Record set:
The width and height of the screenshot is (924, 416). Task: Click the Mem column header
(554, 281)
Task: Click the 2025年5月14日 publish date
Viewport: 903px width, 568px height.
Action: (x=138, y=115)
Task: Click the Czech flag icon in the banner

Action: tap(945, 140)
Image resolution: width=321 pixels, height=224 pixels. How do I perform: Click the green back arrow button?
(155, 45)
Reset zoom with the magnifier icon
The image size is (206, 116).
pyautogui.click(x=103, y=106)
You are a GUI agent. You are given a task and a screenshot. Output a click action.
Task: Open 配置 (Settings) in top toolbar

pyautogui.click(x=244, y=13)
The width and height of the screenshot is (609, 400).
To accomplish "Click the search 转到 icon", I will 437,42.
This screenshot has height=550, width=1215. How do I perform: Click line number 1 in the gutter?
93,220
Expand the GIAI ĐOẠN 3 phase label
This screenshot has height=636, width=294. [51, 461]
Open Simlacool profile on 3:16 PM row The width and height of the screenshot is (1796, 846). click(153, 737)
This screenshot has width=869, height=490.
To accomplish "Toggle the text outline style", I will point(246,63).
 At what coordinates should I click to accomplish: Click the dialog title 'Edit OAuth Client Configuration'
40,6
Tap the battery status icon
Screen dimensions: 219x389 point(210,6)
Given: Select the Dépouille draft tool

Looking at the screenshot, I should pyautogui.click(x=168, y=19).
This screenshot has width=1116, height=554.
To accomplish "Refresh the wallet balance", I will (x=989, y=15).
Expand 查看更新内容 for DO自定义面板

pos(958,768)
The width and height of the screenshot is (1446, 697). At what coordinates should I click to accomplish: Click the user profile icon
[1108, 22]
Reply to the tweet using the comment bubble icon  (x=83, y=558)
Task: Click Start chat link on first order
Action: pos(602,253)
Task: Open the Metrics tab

What you have to do:
Return the records in full, exactly as they read.

Response area:
The width and height of the screenshot is (924, 416). Task: Click the Mem column header
(554, 281)
Task: Click the 2025年5月14日 publish date
Viewport: 903px width, 568px height.
Action: (x=138, y=115)
Task: Click the Czech flag icon in the banner

Action: tap(945, 140)
Image resolution: width=321 pixels, height=224 pixels. How do I perform: Click the green back arrow button?
(155, 45)
Reset zoom with the magnifier icon
The image size is (206, 116).
pyautogui.click(x=103, y=106)
You are a GUI agent. You are given a task and a screenshot. Output a click action.
Task: Open 配置 (Settings) in top toolbar

pyautogui.click(x=244, y=13)
The width and height of the screenshot is (609, 400).
To accomplish "Click the search 转到 icon", I will 437,42.
This screenshot has height=550, width=1215. How do I perform: Click line number 1 in the gutter?
93,220
Expand the GIAI ĐOẠN 3 phase label
This screenshot has height=636, width=294. [51, 461]
Open Simlacool profile on 3:16 PM row The width and height of the screenshot is (1796, 846). click(153, 737)
This screenshot has width=869, height=490.
To accomplish "Toggle the text outline style", I will point(246,63).
 At what coordinates should I click to accomplish: Click the dialog title 'Edit OAuth Client Configuration'
40,6
Tap the battery status icon
Screen dimensions: 219x389 point(210,6)
Given: Select the Dépouille draft tool

Looking at the screenshot, I should pyautogui.click(x=168, y=19).
This screenshot has width=1116, height=554.
To accomplish "Refresh the wallet balance", I will (x=989, y=15).
Expand 查看更新内容 for DO自定义面板

pos(958,768)
The width and height of the screenshot is (1446, 697). At what coordinates should I click to accomplish: Click the user profile icon
[1108, 22]
Reply to the tweet using the comment bubble icon  (x=83, y=558)
Task: Click Start chat link on first order
Action: pos(602,253)
Task: Open the Metrics tab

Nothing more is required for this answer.